Target pointing data:
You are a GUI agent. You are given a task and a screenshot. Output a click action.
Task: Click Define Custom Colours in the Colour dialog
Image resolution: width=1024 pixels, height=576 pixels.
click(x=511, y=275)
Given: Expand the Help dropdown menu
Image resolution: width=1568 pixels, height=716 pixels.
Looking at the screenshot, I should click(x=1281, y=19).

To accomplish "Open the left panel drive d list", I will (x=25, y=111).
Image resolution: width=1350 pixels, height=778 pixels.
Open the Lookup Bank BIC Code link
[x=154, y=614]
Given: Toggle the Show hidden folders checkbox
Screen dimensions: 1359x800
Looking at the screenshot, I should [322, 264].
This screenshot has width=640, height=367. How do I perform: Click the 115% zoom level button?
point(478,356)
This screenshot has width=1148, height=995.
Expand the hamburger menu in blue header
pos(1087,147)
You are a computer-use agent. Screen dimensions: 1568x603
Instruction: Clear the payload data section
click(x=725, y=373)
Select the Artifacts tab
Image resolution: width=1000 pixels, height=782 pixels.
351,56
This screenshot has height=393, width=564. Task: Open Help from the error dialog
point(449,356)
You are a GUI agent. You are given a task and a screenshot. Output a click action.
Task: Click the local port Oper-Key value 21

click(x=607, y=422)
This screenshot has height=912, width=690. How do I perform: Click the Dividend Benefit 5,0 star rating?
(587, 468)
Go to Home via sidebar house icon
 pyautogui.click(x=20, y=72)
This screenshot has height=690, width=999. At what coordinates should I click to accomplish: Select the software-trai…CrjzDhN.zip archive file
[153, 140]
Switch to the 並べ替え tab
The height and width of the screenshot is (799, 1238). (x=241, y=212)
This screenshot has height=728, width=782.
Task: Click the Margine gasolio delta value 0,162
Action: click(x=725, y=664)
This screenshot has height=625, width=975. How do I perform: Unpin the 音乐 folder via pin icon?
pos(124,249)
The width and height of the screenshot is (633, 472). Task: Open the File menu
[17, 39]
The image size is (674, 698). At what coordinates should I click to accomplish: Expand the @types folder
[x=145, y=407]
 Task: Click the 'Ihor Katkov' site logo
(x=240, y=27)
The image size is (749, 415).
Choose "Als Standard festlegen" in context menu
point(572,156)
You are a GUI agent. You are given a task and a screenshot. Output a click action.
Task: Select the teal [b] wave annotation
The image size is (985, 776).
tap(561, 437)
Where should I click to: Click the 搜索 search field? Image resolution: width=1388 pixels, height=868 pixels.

TASK REQUIREMENTS:
Could you copy out, word for word, the rows beginning with the line that contains "This screenshot has height=393, width=564." and running through the final line of the rows?

RESPONSE:
This screenshot has height=393, width=564. Task: Open Help from the error dialog
point(449,356)
You are a GUI agent. You are given a task and a screenshot. Output a click action.
Task: Click the local port Oper-Key value 21

click(x=607, y=422)
This screenshot has height=912, width=690. How do I perform: Click the Dividend Benefit 5,0 star rating?
(587, 468)
Go to Home via sidebar house icon
 pyautogui.click(x=20, y=72)
This screenshot has height=690, width=999. At what coordinates should I click to accomplish: Select the software-trai…CrjzDhN.zip archive file
[153, 140]
Switch to the 並べ替え tab
The height and width of the screenshot is (799, 1238). (x=241, y=212)
This screenshot has height=728, width=782.
Task: Click the Margine gasolio delta value 0,162
Action: click(x=725, y=664)
This screenshot has height=625, width=975. How do I perform: Unpin the 音乐 folder via pin icon?
pos(124,249)
The width and height of the screenshot is (633, 472). Task: Open the File menu
[17, 39]
The image size is (674, 698). At what coordinates should I click to accomplish: Expand the @types folder
[x=145, y=407]
 Task: Click the 'Ihor Katkov' site logo
(x=240, y=27)
The image size is (749, 415).
Choose "Als Standard festlegen" in context menu
point(572,156)
You are a GUI agent. You are given a task and a screenshot. Output a click action.
Task: Select the teal [b] wave annotation
The image size is (985, 776).
tap(561, 437)
Where should I click to: Click the 搜索 search field? Image resolution: width=1388 pixels, height=868 pixels.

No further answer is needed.